Your objective -
Starting with the line that has "Click the 行程總額 label" and finishing with the line that has "Click the scrollbar track on the right", set down each line below exactly. Pictures are not copied.

Extracted material -
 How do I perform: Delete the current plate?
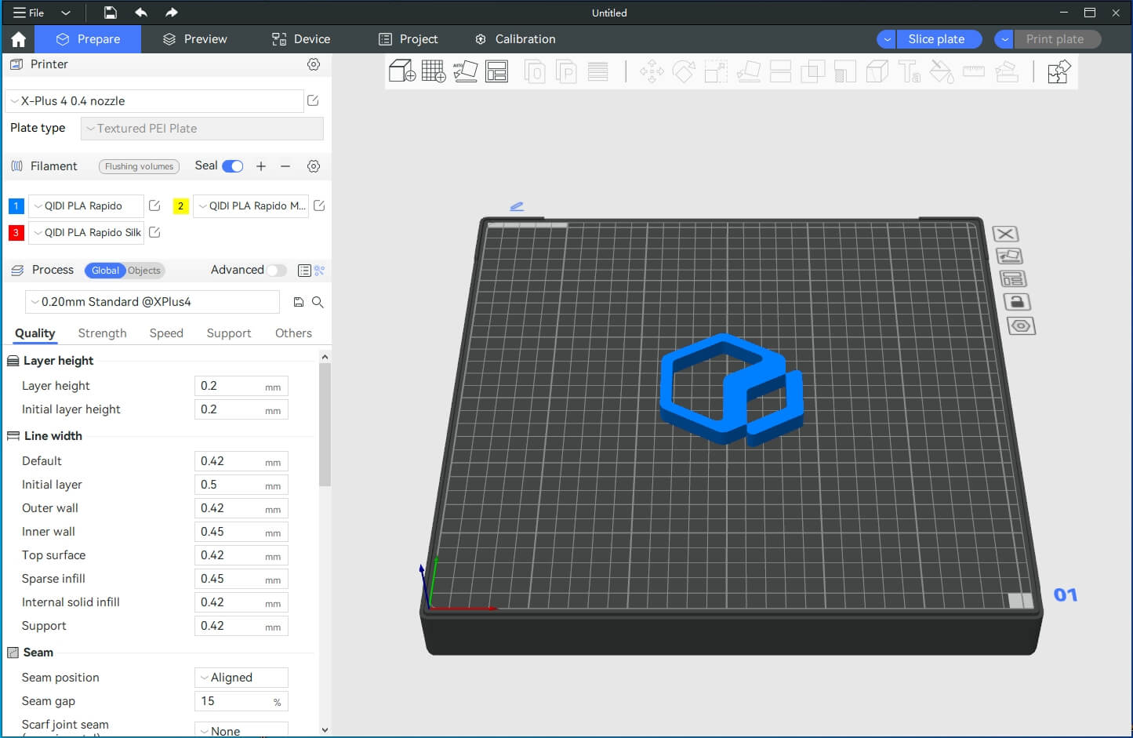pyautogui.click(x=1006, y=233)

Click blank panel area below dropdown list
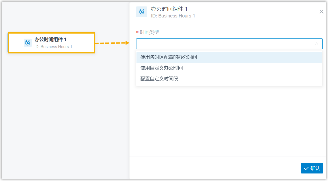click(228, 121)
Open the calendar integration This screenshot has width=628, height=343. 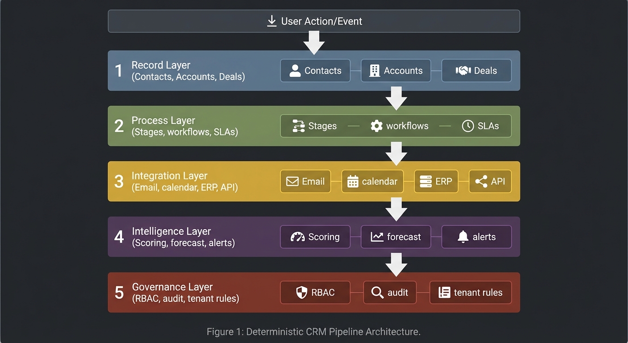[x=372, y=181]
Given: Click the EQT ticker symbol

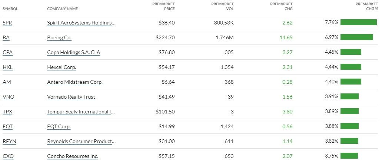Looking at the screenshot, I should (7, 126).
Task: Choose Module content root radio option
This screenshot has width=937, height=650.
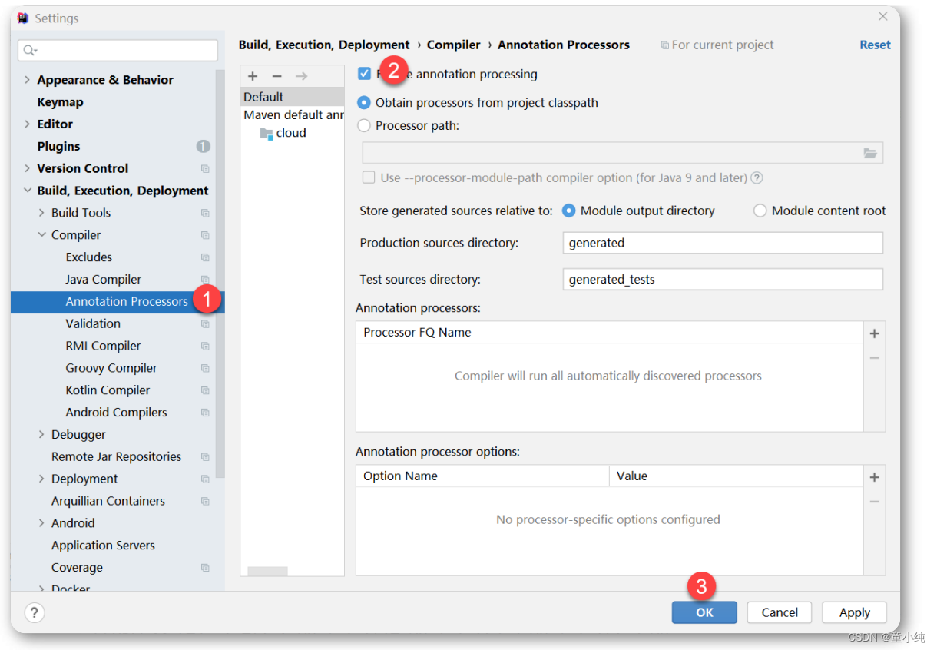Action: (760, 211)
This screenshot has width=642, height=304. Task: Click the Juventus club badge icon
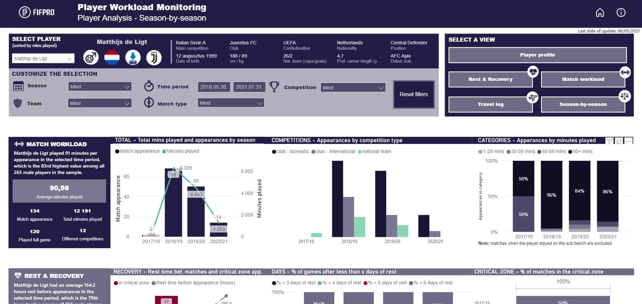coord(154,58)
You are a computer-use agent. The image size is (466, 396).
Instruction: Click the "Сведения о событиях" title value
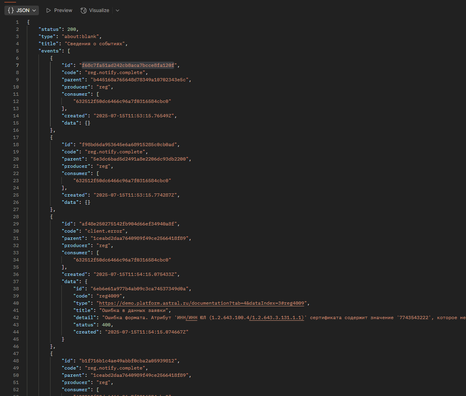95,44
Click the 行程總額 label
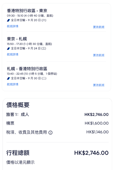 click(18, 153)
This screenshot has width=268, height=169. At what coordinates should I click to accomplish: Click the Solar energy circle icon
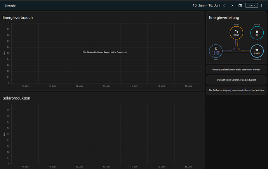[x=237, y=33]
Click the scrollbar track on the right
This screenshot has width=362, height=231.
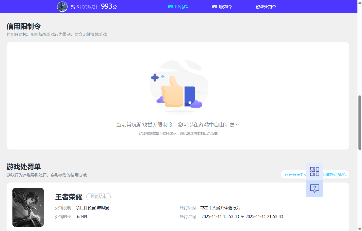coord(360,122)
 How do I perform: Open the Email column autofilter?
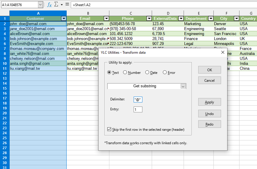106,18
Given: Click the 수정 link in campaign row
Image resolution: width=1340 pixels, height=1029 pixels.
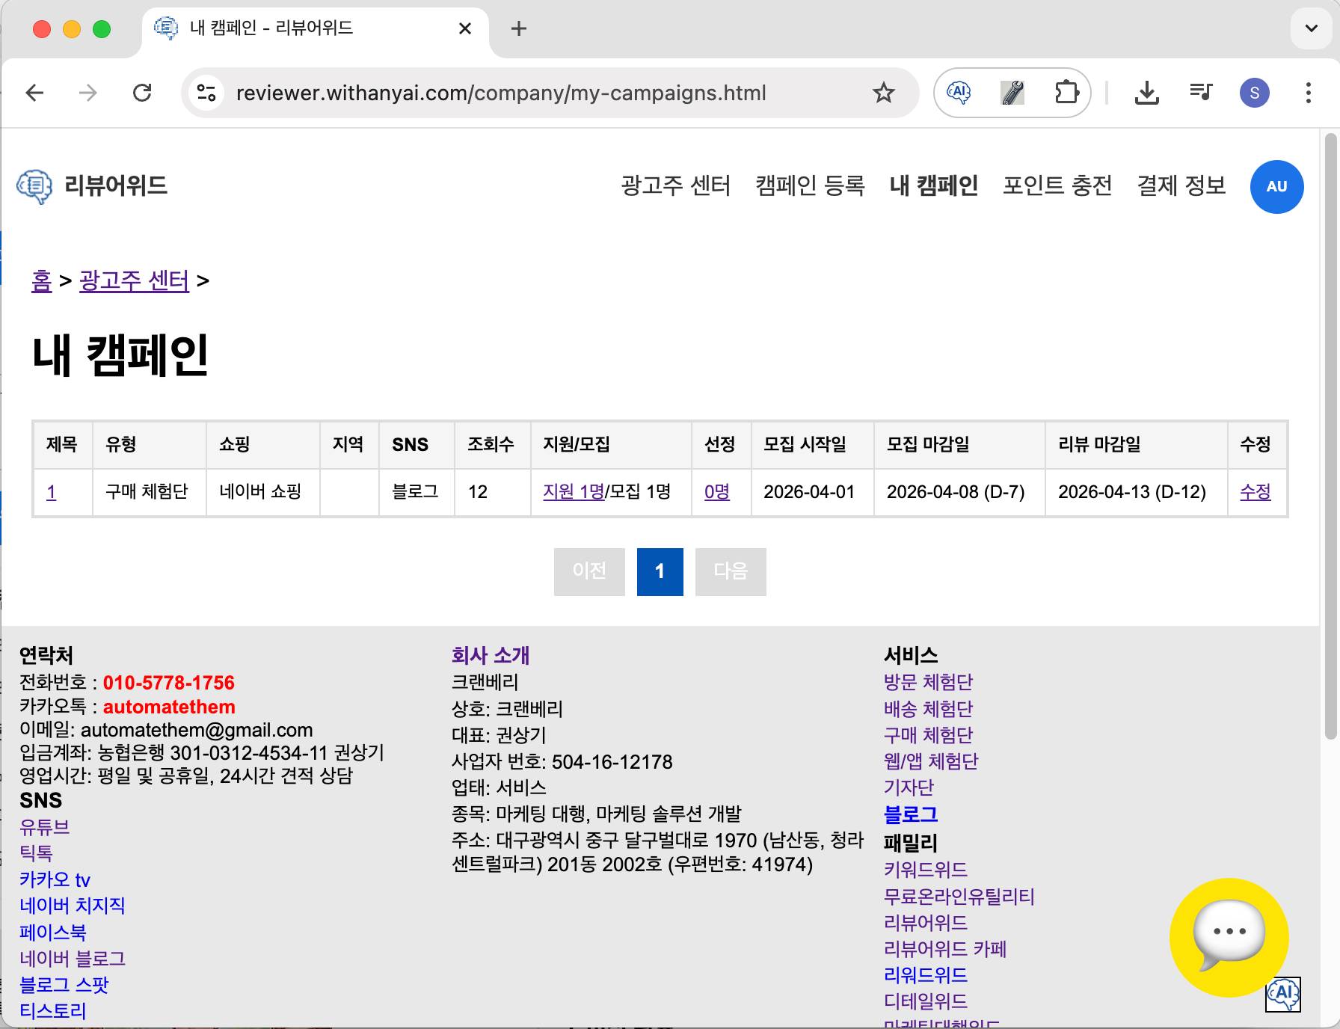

Reply -
Click the 行程總額 label
 click(18, 153)
This screenshot has width=268, height=169. At what coordinates should I click to accomplish: Click the Solar energy circle icon
[x=237, y=33]
Click the scrollbar track on the right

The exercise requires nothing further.